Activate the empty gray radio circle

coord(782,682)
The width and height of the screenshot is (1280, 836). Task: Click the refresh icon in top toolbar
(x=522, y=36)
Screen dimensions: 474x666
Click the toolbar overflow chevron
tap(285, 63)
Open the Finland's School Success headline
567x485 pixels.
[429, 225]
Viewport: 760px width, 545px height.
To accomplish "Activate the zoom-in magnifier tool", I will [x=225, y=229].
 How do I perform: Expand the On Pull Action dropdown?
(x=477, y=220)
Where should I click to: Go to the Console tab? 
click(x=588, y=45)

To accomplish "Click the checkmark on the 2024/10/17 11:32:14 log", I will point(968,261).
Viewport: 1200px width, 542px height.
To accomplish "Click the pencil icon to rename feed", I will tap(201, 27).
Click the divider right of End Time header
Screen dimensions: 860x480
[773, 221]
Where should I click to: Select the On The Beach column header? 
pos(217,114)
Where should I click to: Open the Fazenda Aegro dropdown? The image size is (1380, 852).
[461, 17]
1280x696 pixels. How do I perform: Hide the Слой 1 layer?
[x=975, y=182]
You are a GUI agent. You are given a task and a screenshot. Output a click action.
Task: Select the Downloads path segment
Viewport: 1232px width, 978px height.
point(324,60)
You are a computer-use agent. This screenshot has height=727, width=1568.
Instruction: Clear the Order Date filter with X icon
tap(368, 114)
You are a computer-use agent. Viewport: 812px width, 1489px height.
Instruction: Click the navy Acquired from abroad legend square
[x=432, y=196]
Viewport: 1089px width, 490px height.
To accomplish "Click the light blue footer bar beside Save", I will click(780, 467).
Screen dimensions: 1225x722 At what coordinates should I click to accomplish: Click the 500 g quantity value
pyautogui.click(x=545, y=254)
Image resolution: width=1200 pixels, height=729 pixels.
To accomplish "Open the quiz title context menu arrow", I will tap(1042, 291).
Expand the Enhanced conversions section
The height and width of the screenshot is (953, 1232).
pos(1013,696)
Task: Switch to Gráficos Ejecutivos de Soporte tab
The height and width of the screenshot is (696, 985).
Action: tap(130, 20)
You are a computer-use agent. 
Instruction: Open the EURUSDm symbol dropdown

_ _ _ _ _

* _PROBLEM STATEMENT_: Copy out all of the data above word for word, keeping every line as it appears.

* _TASK RESPONSE_:
Activate the empty gray radio circle

coord(782,682)
The width and height of the screenshot is (1280, 836). Task: Click the refresh icon in top toolbar
(x=522, y=36)
Screen dimensions: 474x666
Click the toolbar overflow chevron
tap(285, 63)
Open the Finland's School Success headline
567x485 pixels.
[429, 225]
Viewport: 760px width, 545px height.
To accomplish "Activate the zoom-in magnifier tool", I will [x=225, y=229].
 How do I perform: Expand the On Pull Action dropdown?
(x=477, y=220)
Where should I click to: Go to the Console tab? 
click(x=588, y=45)

To accomplish "Click the checkmark on the 2024/10/17 11:32:14 log", I will point(968,261).
Viewport: 1200px width, 542px height.
To accomplish "Click the pencil icon to rename feed", I will tap(201, 27).
Click the divider right of End Time header
Screen dimensions: 860x480
[773, 221]
Where should I click to: Select the On The Beach column header? 
pos(217,114)
Where should I click to: Open the Fazenda Aegro dropdown? The image size is (1380, 852).
[461, 17]
1280x696 pixels. How do I perform: Hide the Слой 1 layer?
[x=975, y=182]
You are a GUI agent. You are given a task and a screenshot. Output a click action.
Task: Select the Downloads path segment
Viewport: 1232px width, 978px height.
point(324,60)
You are a computer-use agent. This screenshot has height=727, width=1568.
Instruction: Clear the Order Date filter with X icon
tap(368, 114)
You are a computer-use agent. Viewport: 812px width, 1489px height.
Instruction: Click the navy Acquired from abroad legend square
[x=432, y=196]
Viewport: 1089px width, 490px height.
To accomplish "Click the light blue footer bar beside Save", I will click(780, 467).
Screen dimensions: 1225x722 At what coordinates should I click to accomplish: Click the 500 g quantity value
pyautogui.click(x=545, y=254)
Image resolution: width=1200 pixels, height=729 pixels.
To accomplish "Open the quiz title context menu arrow", I will tap(1042, 291).
Expand the Enhanced conversions section
The height and width of the screenshot is (953, 1232).
pos(1013,696)
Task: Switch to Gráficos Ejecutivos de Soporte tab
The height and width of the screenshot is (696, 985).
Action: tap(130, 20)
You are a computer-use agent. 
Instruction: Open the EURUSDm symbol dropdown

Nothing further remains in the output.